#6243 closed enhancement (fixed)
Mesh calculation from triangles very slow
Reported by: | Owned by: | Tom Goddard | |
---|---|---|---|
Priority: | moderate | Milestone: | |
Component: | Graphics | Version: | |
Keywords: | Cc: | ||
Blocked By: | Blocking: | ||
Notify when closed: | Platform: | all | |
Project: | ChimeraX |
Description
As indicated in comments in ticket #5964 computing mesh edges from triangles for a volume surface is very slow. The _graphics.masked_edges() routine makes the mesh display about 5 times slower than triangle display when the surface changes due to the use of std::set as described in that earlier ticket. Also the mesh edges are computed twice because the graphics Drawing code updates the buffers for the whole model and the separate ones for the highlighted model even when nothing is highlighted.
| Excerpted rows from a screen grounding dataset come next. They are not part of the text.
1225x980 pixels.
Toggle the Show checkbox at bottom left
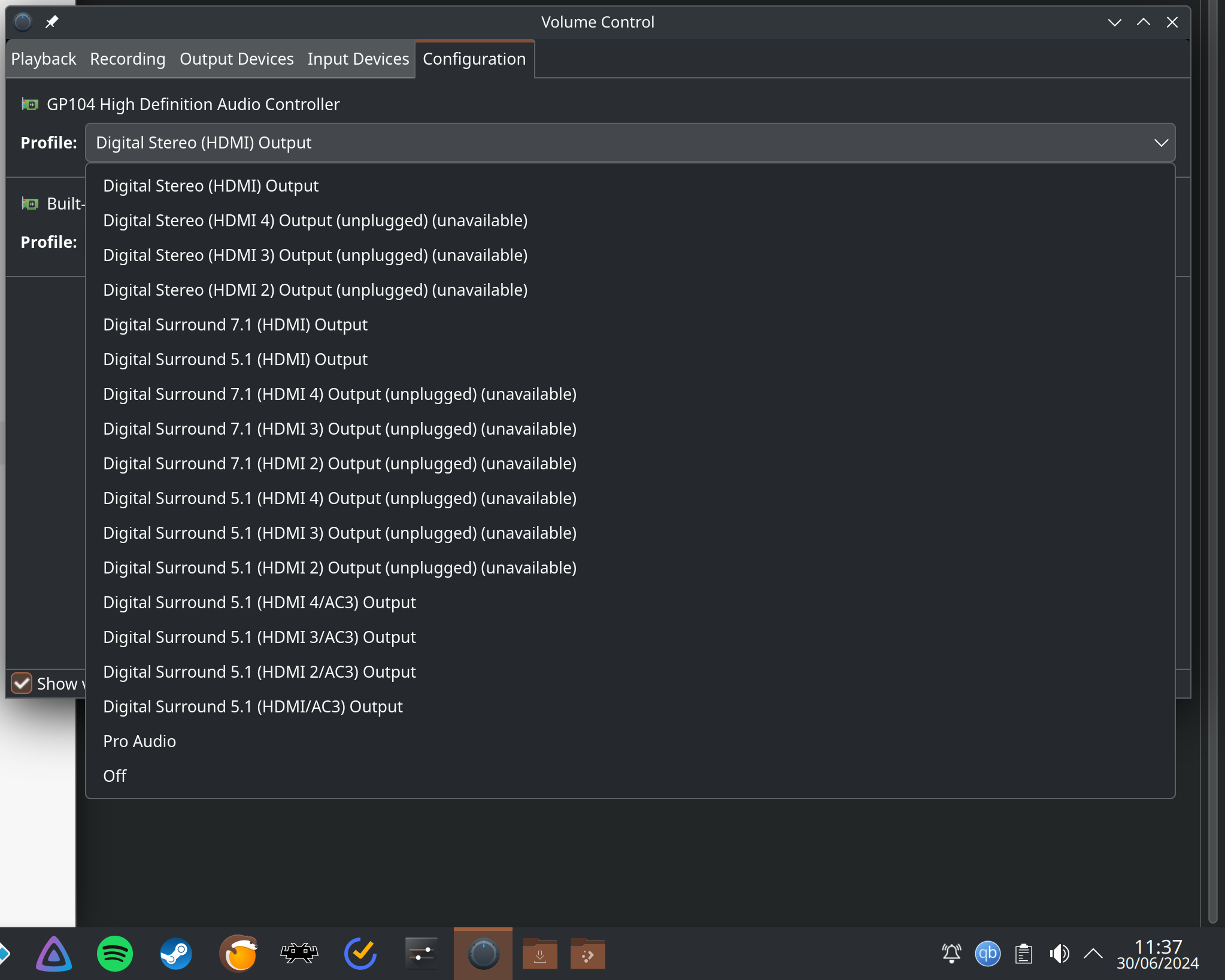coord(22,683)
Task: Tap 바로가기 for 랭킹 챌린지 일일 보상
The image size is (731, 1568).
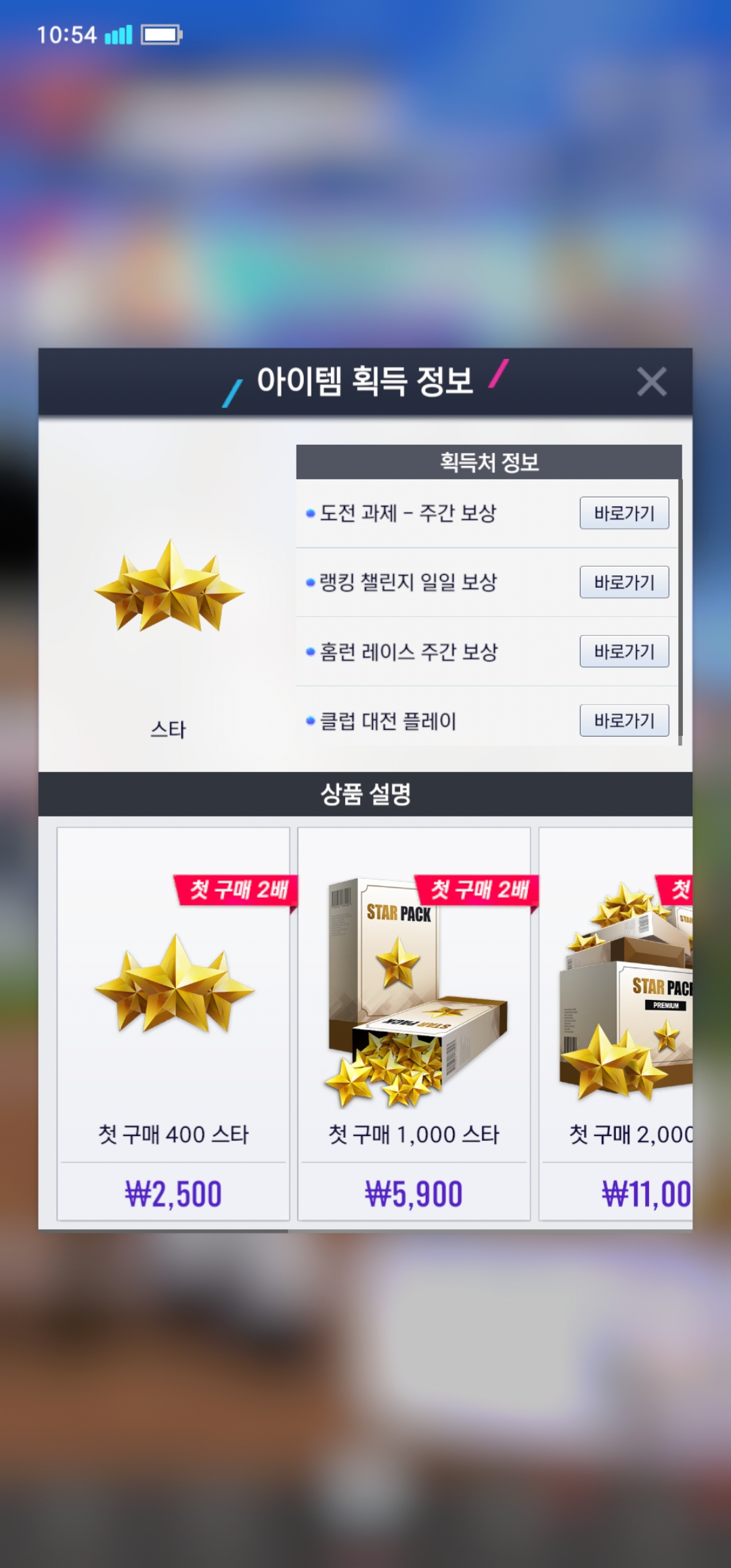Action: (x=624, y=582)
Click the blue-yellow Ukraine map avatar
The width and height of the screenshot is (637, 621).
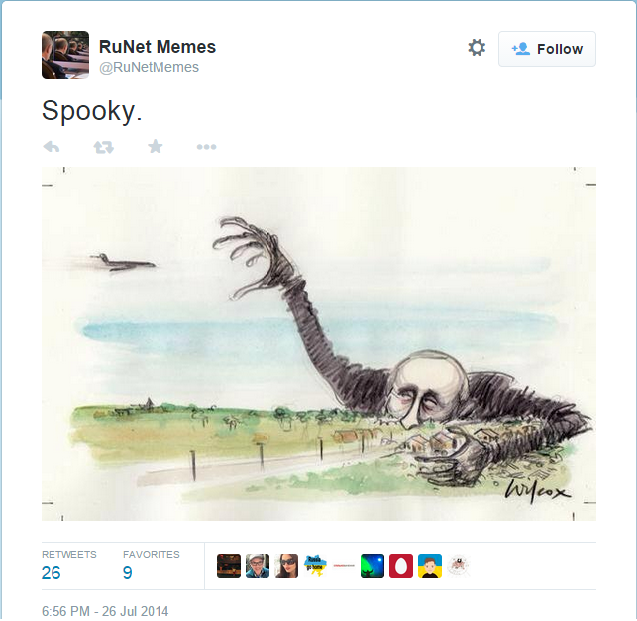(x=315, y=566)
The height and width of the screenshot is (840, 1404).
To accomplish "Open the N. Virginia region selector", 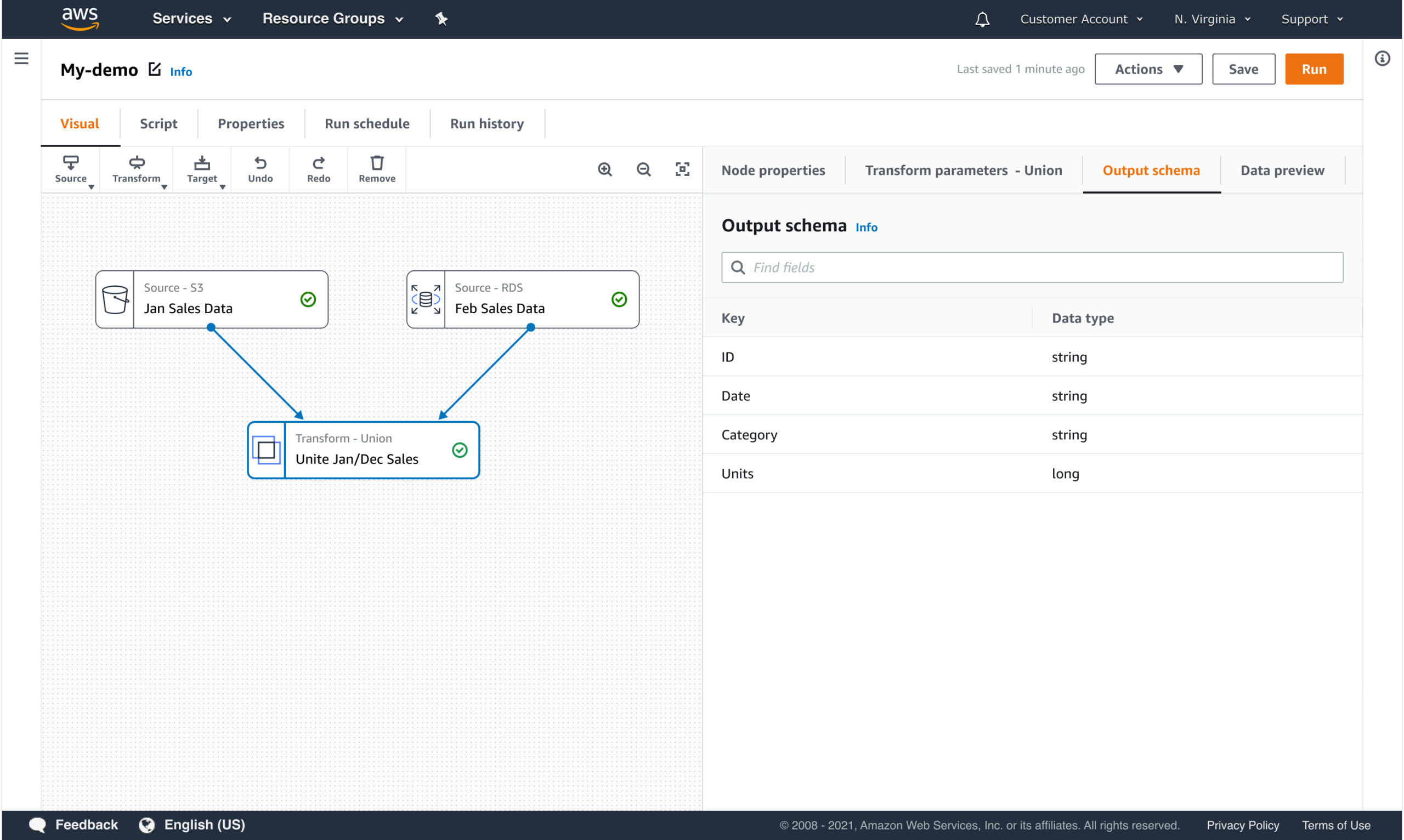I will [1211, 19].
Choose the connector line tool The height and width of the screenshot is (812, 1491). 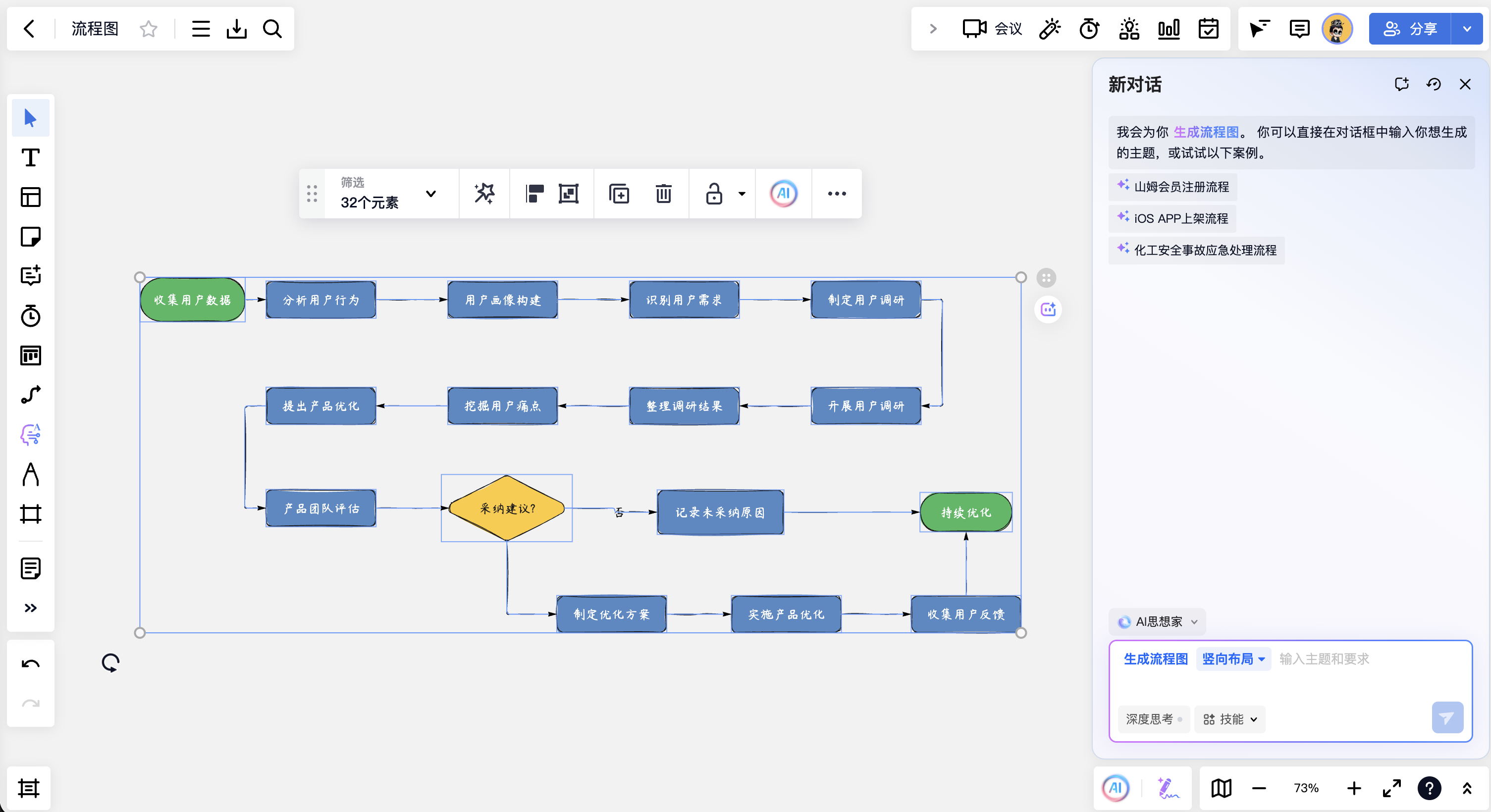point(30,395)
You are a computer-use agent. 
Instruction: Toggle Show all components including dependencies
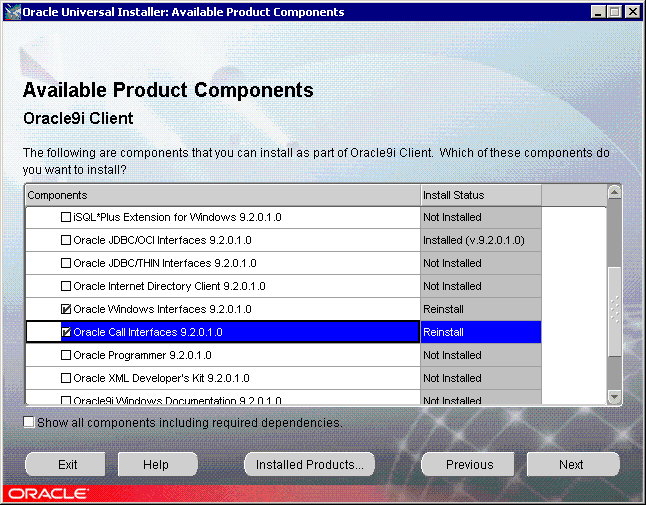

Some ideas to optimize the masked_edges() routine to not use a std::set and allow duplicate edges were tried by Tristan Croll (see #5964).
It would be nice to optimize out the gratuitous updating of highlighting OpenGL buffers when nothing is highlighted.
Attachments (2)
Change History (8)
comment:1 by , 4 years ago
Type: | defect → enhancement |
---|
by , 4 years ago
Attachment: | mesh_edges.cpp.diff added |
---|
comment:2 by , 4 years ago
I found this discussion really instructive: https://douglasorr.github.io/2019-09-hash-vs-sort/article.html. Short story is that at least for simple integer values, doing sort
followed by unique
on a std::vector
is as fast or faster than unordered_set
, particularly for very large sets where the capacity of the L3 cache is exceeded. Sure enough, the attached implementation (reversibly combining the two vertex indices into a single size_t
, working on a vector of that and then separating back into two int
s at the end) is about 3 times faster than the set
implementation for three test cases with 100k to 32m triangles (timing just the mesh_edges
call by putting calls to time.perf_counter
either side of it in drawing.py
):
PDB ID Num triangles Original mean Original std Vector mean Vector_std Speedup mean Speedup std 3io0 110000 19.5 2.2 6.7 0.79 2.9 0.67 7ogu 1700000 357.7 6.94 125.8 3.9 2.8 0.14 4v99 32000000 5358.4 269.23 1649.2 15.07 3.2 0.19
comment:3 by , 4 years ago
I found your vector / sort / unique method of removing duplicates to be about 4x faster on macOS 10.15.7. So I changed the code to use that.
In the test_mesh.py benchmark (attached) which computes contour surfaces and shows meshes at a variety of thresholds the original std::set code took 150 seconds (be careful that recent file history is not shown when running, since it will prevent graphics redraw and edge calculation). Running the benchmark with surface display took 30 seconds, so it appears 120 seconds were computing the unique mesh edges. The new sorting code takes 60 seconds for mesh on this benchmark, so it appears to take 30 seconds for computing unique mesh edges, a 4-fold speed-up of that computation.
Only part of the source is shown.